Collected data:
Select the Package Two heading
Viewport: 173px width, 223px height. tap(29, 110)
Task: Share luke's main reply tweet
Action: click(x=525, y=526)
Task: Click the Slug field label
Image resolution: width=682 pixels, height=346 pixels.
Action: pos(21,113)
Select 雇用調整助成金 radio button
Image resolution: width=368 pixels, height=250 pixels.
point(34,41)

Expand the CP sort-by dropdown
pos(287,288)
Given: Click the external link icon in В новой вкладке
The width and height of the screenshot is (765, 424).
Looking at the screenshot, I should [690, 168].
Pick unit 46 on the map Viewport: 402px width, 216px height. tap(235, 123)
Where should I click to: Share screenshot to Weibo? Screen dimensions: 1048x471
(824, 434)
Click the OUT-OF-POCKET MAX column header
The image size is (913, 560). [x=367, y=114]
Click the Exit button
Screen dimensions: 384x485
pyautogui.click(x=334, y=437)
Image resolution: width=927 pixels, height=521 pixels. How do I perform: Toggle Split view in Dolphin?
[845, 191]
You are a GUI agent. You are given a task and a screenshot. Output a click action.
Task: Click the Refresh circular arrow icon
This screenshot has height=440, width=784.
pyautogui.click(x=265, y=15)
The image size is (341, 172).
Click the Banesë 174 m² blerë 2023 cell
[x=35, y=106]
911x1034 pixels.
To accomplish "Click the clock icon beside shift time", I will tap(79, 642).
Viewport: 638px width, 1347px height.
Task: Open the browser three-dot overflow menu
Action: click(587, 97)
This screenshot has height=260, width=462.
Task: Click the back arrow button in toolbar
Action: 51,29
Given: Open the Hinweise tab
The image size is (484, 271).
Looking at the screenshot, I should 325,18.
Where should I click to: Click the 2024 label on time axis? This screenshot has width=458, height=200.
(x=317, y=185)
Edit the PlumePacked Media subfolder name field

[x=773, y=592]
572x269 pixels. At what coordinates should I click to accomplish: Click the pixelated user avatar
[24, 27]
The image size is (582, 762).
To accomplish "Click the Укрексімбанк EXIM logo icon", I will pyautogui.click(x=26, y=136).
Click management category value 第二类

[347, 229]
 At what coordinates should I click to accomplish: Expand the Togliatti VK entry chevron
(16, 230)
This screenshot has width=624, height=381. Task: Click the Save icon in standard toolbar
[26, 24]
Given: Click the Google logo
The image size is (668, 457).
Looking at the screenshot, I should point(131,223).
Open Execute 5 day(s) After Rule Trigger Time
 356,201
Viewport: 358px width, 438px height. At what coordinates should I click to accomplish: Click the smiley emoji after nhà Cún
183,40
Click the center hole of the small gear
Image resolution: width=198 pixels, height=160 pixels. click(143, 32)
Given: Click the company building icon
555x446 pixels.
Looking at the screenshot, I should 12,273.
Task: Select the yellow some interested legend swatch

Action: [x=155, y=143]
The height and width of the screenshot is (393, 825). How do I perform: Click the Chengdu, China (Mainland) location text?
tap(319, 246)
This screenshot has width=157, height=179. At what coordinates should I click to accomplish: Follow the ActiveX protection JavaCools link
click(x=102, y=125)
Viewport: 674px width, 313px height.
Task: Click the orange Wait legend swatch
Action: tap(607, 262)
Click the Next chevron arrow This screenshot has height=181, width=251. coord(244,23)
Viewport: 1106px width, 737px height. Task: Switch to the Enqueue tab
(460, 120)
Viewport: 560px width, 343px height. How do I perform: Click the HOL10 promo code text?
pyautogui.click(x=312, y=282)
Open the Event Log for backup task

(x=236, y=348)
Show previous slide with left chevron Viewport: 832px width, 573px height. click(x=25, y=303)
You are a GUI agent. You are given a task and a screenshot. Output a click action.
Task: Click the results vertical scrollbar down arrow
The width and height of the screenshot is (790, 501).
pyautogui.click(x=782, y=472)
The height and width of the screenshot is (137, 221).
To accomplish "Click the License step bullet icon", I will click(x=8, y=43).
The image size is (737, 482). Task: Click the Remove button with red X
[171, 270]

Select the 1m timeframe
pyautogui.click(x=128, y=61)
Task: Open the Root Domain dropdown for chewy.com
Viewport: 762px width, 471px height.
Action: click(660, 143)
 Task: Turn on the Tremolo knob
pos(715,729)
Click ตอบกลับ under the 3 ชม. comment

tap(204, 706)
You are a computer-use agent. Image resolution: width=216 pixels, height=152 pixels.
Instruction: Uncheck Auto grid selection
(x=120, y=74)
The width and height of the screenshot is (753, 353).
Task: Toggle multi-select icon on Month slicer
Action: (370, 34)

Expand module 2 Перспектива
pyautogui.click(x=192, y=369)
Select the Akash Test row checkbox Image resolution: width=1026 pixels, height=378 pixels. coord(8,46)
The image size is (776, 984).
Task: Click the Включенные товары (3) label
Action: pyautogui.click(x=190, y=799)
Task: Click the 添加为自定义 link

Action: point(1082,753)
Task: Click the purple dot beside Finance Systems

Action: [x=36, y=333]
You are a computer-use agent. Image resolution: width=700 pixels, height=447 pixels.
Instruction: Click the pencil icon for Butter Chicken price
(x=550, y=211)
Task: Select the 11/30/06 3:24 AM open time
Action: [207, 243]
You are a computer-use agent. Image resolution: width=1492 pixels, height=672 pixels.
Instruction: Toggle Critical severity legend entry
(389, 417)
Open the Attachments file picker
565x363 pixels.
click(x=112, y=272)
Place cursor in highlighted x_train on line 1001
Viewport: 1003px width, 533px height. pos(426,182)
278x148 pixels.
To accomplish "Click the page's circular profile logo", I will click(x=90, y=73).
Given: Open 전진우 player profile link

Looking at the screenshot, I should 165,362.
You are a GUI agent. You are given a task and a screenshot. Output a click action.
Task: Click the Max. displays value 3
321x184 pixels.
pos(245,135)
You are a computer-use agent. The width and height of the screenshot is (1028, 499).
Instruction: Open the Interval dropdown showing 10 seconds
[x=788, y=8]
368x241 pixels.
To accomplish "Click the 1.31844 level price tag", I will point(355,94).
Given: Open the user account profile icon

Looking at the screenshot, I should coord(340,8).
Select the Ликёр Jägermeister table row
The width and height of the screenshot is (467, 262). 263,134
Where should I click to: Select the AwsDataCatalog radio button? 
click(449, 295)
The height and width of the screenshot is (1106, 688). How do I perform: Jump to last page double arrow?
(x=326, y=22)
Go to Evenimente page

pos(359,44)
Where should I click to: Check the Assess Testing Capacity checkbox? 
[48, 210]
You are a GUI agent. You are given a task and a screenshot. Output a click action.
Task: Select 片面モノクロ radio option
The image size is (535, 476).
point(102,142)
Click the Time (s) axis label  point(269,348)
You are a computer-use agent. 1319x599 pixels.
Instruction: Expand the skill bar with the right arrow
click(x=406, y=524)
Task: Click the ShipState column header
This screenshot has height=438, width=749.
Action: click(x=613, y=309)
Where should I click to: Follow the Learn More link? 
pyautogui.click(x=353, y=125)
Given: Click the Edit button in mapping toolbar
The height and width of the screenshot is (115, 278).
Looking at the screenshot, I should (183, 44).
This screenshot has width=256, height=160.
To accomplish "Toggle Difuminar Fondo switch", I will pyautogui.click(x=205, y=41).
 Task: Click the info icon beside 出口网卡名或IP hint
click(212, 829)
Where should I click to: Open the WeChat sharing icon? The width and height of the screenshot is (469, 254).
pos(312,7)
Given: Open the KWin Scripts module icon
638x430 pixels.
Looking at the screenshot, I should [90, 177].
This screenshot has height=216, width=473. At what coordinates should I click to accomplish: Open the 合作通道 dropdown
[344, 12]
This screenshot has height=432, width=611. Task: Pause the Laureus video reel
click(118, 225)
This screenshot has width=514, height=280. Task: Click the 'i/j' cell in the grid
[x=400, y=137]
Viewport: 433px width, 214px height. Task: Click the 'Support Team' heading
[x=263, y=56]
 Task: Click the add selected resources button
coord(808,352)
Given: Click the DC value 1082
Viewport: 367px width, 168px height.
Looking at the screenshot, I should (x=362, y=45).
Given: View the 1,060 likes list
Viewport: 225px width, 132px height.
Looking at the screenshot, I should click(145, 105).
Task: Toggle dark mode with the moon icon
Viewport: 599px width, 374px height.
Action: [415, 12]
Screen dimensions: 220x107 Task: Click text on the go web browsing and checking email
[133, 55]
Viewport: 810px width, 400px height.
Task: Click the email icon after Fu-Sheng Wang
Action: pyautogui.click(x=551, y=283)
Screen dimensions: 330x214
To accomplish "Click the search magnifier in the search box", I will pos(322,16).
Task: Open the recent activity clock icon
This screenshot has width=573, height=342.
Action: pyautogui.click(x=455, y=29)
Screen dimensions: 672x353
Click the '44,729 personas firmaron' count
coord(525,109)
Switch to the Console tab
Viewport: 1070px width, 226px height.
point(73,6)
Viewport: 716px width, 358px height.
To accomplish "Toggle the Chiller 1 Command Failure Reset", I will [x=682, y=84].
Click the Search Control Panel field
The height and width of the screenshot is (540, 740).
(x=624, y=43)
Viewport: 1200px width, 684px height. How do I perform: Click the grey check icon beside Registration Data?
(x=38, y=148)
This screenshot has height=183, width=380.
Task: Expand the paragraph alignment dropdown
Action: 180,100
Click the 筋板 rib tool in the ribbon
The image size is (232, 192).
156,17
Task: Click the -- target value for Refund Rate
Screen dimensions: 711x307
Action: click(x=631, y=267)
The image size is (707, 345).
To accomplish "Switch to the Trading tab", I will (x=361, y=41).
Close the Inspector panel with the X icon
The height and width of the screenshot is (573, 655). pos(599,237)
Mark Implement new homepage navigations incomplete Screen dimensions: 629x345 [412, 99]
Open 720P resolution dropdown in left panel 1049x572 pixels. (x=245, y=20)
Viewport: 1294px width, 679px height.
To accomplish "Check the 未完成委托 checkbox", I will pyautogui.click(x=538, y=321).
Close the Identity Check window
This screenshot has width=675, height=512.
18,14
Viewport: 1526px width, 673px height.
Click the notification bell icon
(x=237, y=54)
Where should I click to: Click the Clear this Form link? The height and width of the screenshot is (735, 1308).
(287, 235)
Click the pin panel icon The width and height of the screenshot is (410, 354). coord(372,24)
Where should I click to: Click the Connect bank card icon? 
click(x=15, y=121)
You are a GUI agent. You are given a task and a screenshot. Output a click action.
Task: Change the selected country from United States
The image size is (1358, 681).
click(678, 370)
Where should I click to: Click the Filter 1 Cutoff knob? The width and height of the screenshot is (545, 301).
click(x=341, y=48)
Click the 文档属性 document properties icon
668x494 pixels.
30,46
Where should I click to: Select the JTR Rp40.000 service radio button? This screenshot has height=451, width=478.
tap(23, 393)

WHAT THE TASK REQUIRES | Send back, unchanged, every line of the records from the one with "Where should I click to: Click the Clear" through the last.

WRITTEN RESPONSE |
Where should I click to: Click the Clear this Form link? The height and width of the screenshot is (735, 1308).
(287, 235)
Click the pin panel icon The width and height of the screenshot is (410, 354). coord(372,24)
Where should I click to: Click the Connect bank card icon? 
click(x=15, y=121)
You are a GUI agent. You are given a task and a screenshot. Output a click action.
Task: Change the selected country from United States
The image size is (1358, 681).
click(678, 370)
Where should I click to: Click the Filter 1 Cutoff knob? The width and height of the screenshot is (545, 301).
click(x=341, y=48)
Click the 文档属性 document properties icon
668x494 pixels.
30,46
Where should I click to: Select the JTR Rp40.000 service radio button? This screenshot has height=451, width=478.
tap(23, 393)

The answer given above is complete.